Please produce an exact transcription of the lines from the one containing "Given: Select 'Activation" through the last line of the entries, leaving out every picture.
[Records for processing]
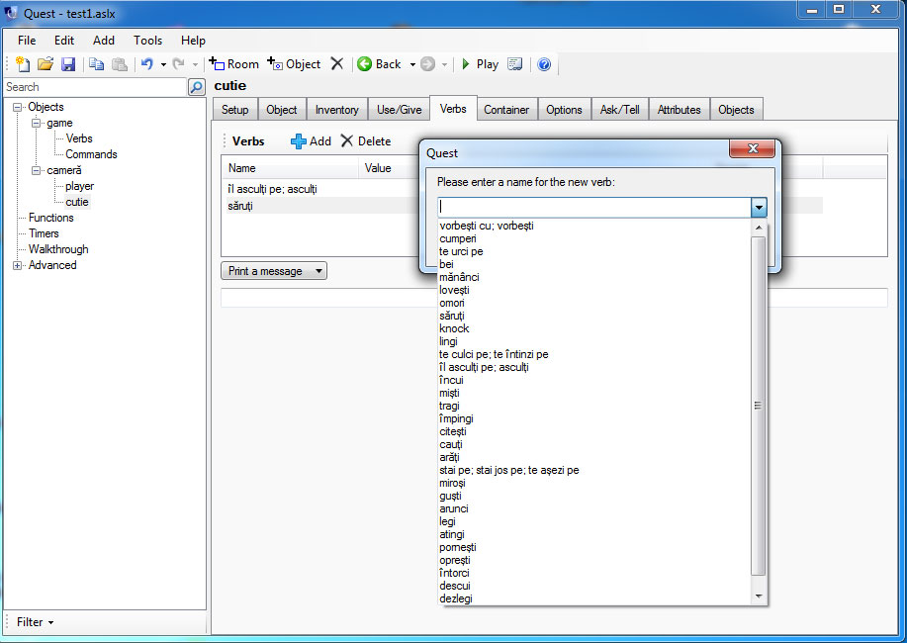Open the Tools menu

tap(147, 41)
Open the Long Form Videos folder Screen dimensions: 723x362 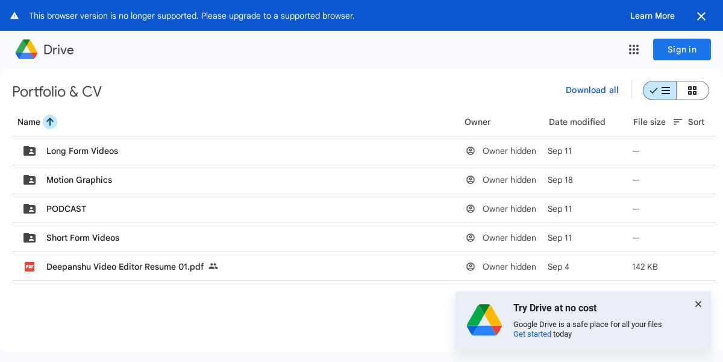coord(82,151)
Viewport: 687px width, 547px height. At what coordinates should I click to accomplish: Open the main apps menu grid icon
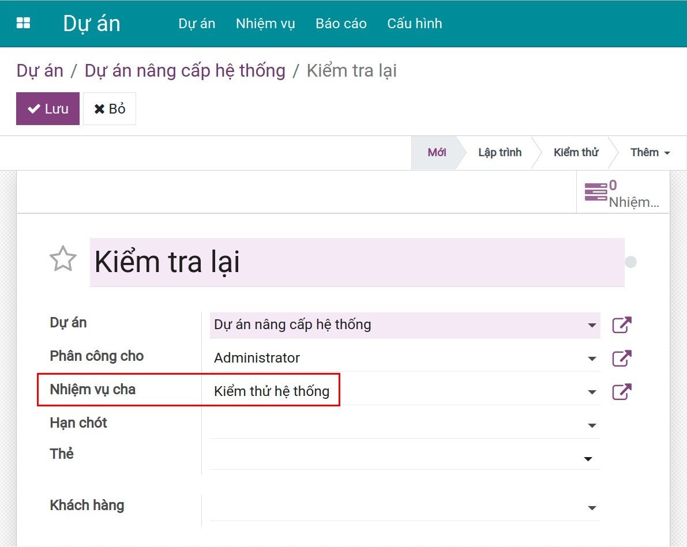pos(23,23)
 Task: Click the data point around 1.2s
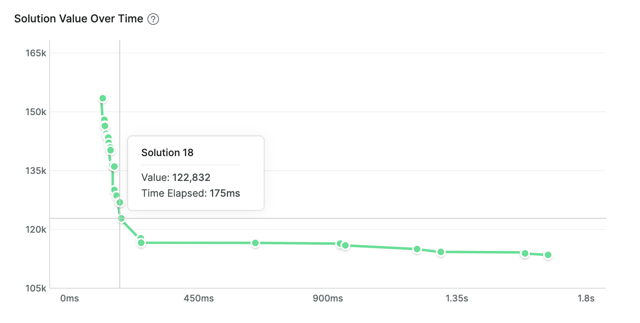point(417,249)
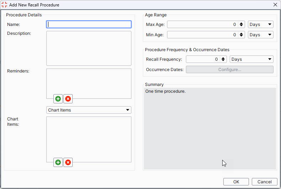Viewport: 281px width, 189px height.
Task: Close the Add New Recall Procedure window
Action: tap(275, 5)
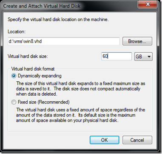This screenshot has height=154, width=162.
Task: Click the description paragraph under Fixed size
Action: click(x=80, y=115)
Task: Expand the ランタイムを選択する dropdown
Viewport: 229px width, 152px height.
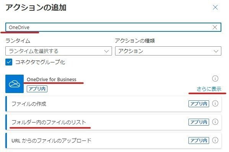Action: click(58, 51)
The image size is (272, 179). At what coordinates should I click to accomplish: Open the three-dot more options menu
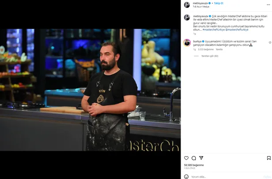tap(268, 5)
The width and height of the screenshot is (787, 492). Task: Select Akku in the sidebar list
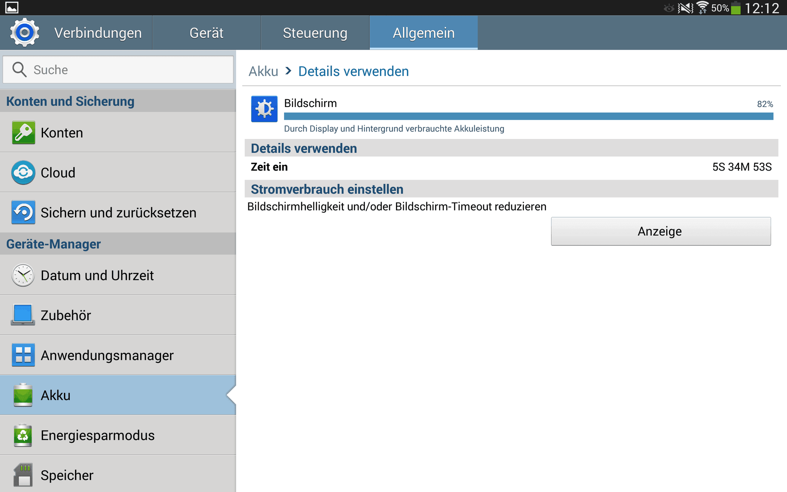click(x=118, y=395)
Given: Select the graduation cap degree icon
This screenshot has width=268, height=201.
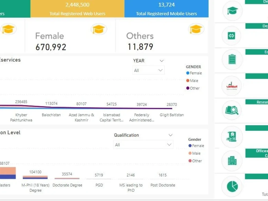Looking at the screenshot, I should point(232,11).
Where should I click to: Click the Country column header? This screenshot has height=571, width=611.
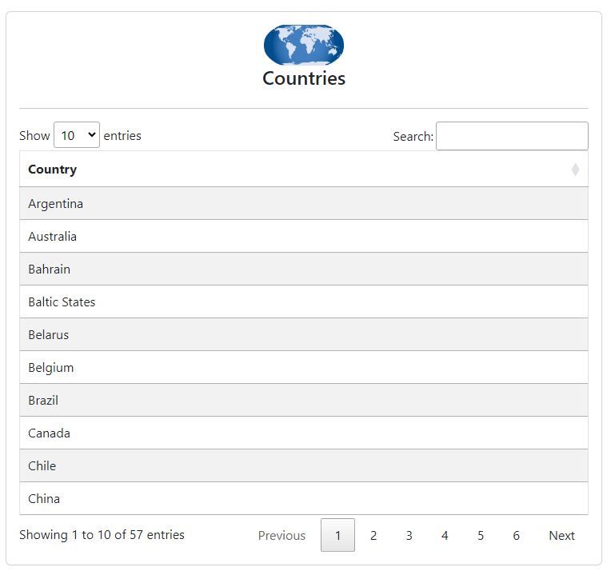pos(53,170)
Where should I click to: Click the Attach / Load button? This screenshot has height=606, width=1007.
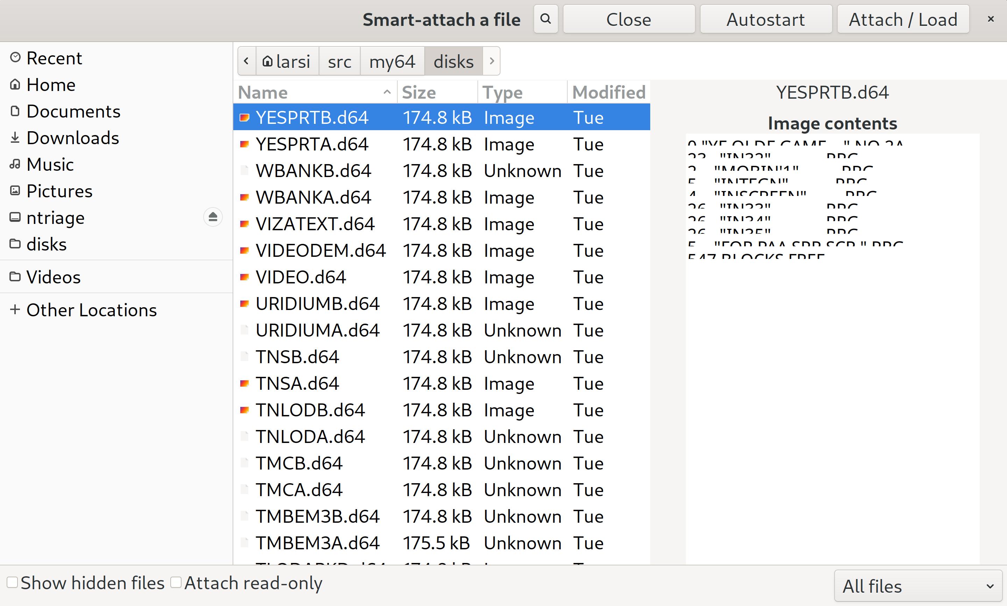click(x=903, y=19)
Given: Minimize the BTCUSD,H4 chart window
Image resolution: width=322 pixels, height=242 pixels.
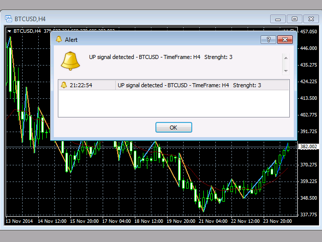Looking at the screenshot, I should pyautogui.click(x=278, y=19).
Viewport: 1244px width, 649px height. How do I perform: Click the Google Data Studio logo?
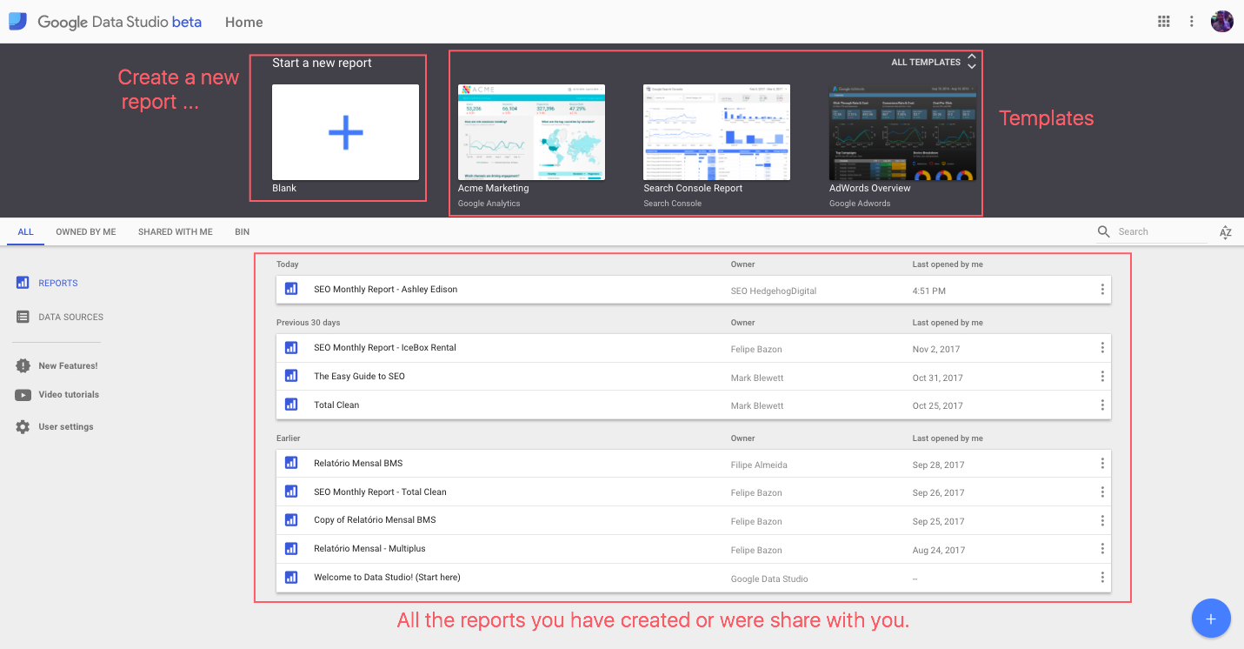[17, 21]
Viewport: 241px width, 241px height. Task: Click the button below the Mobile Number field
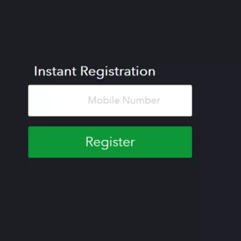[110, 142]
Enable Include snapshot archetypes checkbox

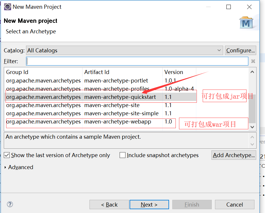pos(123,155)
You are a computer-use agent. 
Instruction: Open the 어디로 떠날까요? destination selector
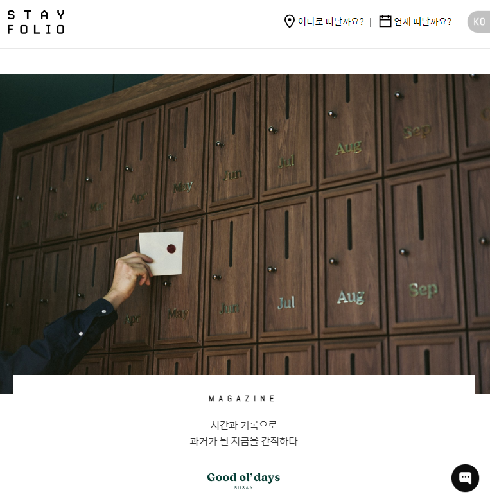[x=331, y=22]
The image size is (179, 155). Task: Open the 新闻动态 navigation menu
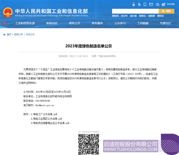[52, 23]
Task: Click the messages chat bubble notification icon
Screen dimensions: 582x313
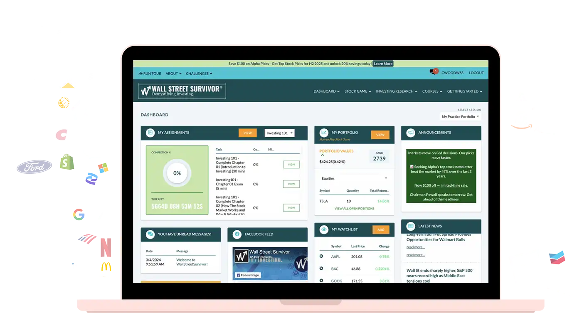Action: [433, 72]
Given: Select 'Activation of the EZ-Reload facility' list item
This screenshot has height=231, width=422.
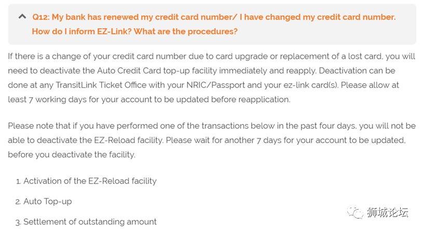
[/Records for processing]
(Written answer)
Given: Select 'Activation of the EZ-Reload facility' list item
This screenshot has height=231, width=422.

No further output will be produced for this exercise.